Yet for a self-declared whistleblower, concerned with surveillance and curtailed civil liberties, the decision to flee arrest and trial matters at least as much as where one chooses to flee. For starters, Hong Kong has an extradition treaty with the U.S., so hiding there would not necessarily protect him. Moreover, running away to China while complaining about a surveillance state (“I don’t want to live in a society that does these sorts of things,” Snowden told Glenn Greenwald and Laura Poitras in the Guardian film) suggests that he has questionable judgment.
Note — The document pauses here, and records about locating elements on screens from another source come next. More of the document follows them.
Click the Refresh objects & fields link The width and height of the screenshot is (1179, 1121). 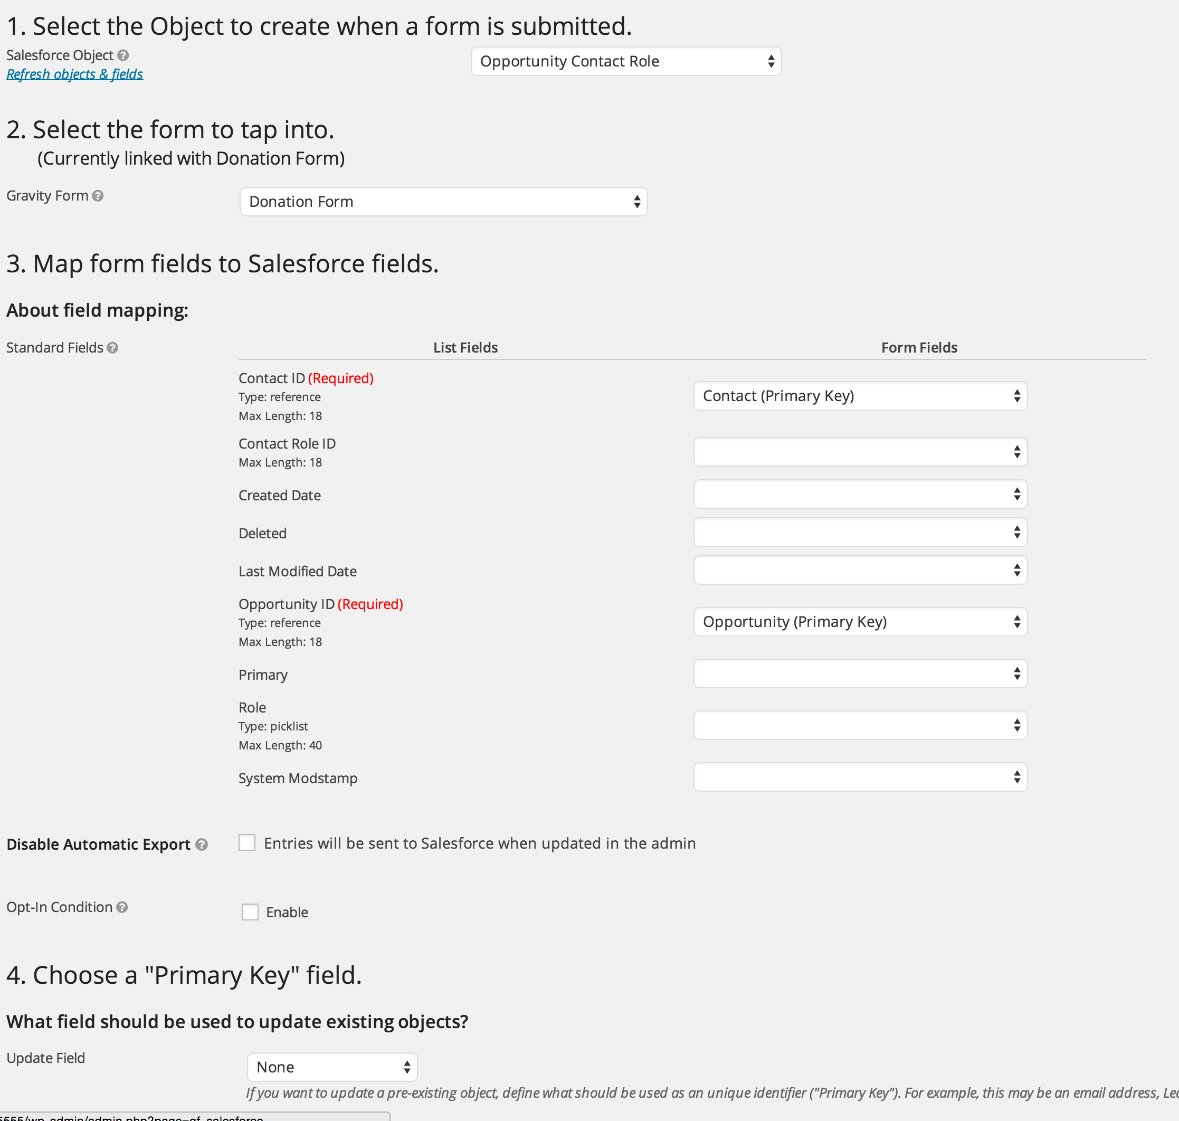pyautogui.click(x=75, y=75)
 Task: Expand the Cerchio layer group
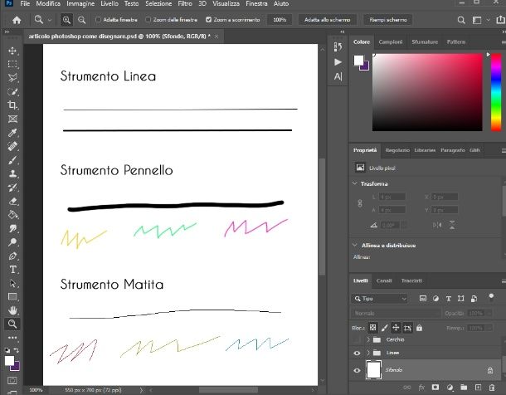tap(367, 340)
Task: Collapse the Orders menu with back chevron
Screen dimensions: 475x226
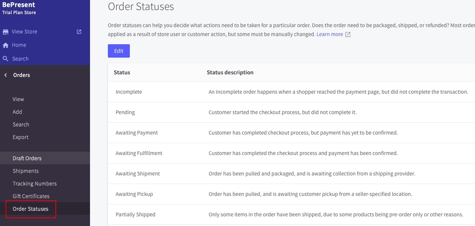Action: pyautogui.click(x=6, y=75)
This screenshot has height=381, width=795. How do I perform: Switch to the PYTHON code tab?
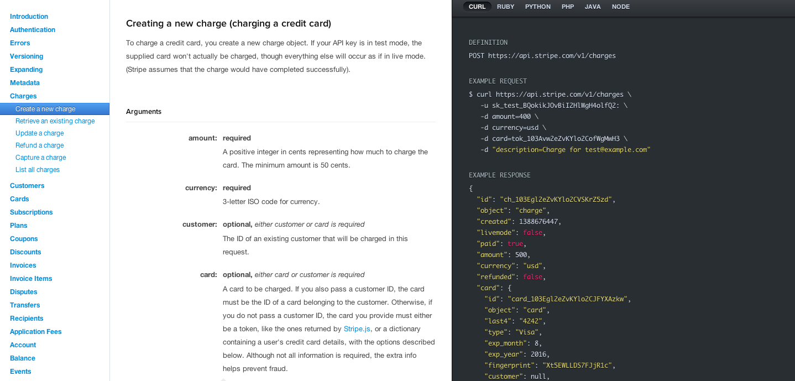[x=537, y=6]
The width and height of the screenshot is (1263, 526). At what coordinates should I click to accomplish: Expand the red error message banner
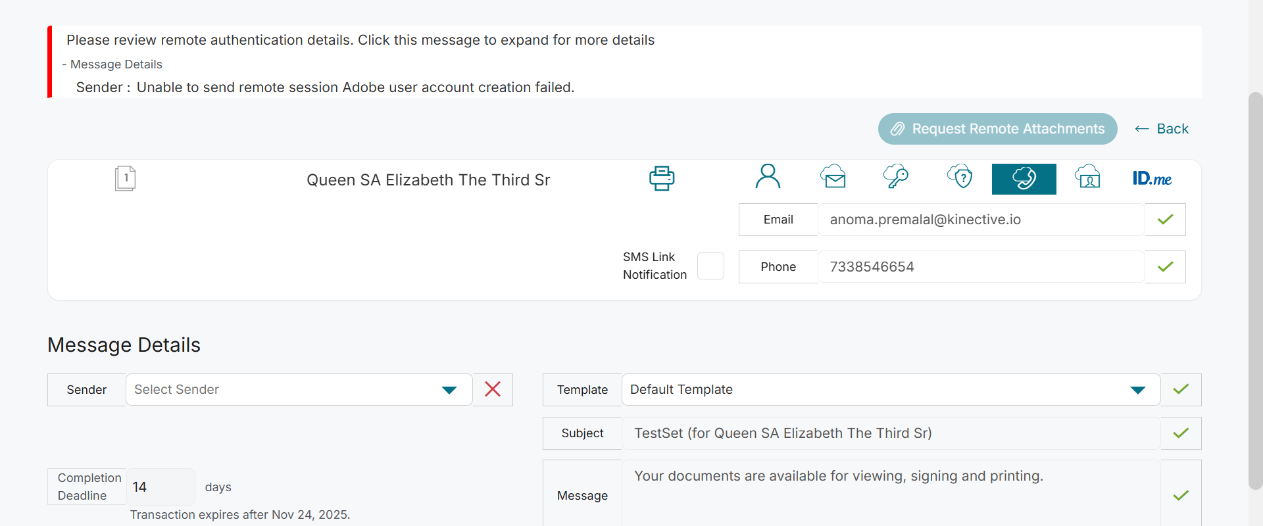[360, 40]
While in Hong Kong, Snowden leaked detailed plans for America’s future cyberwarfare operations against China. They did not involve the American government abusing the rights of its citizens; rather, the documents showed that the American government was taking its obligation to protect American interests, even online, seriously. His confidant, Glenn Greenwald, told a DailyBeast reporter, “What motivated that leak though was a need to ingratiate himself to the people of Hong Kong and China.”

Snowden’s supporters defend even that decision; after all, how else would he make himself appear valuable to the Chinese government and make it likely they’d grant him asylum from U.S. prosecution? Such a decision contains within it an implicit threat of more disclosures to Beijing. Greenwald has said, repeatedly, that Snowden has thousands of sensitive documents, which are clear leverage should he need to bargain with a reluctant government. Whatever his other beliefs, the implicit trade of documents-for-refuge was built into his Hong Kong gambit.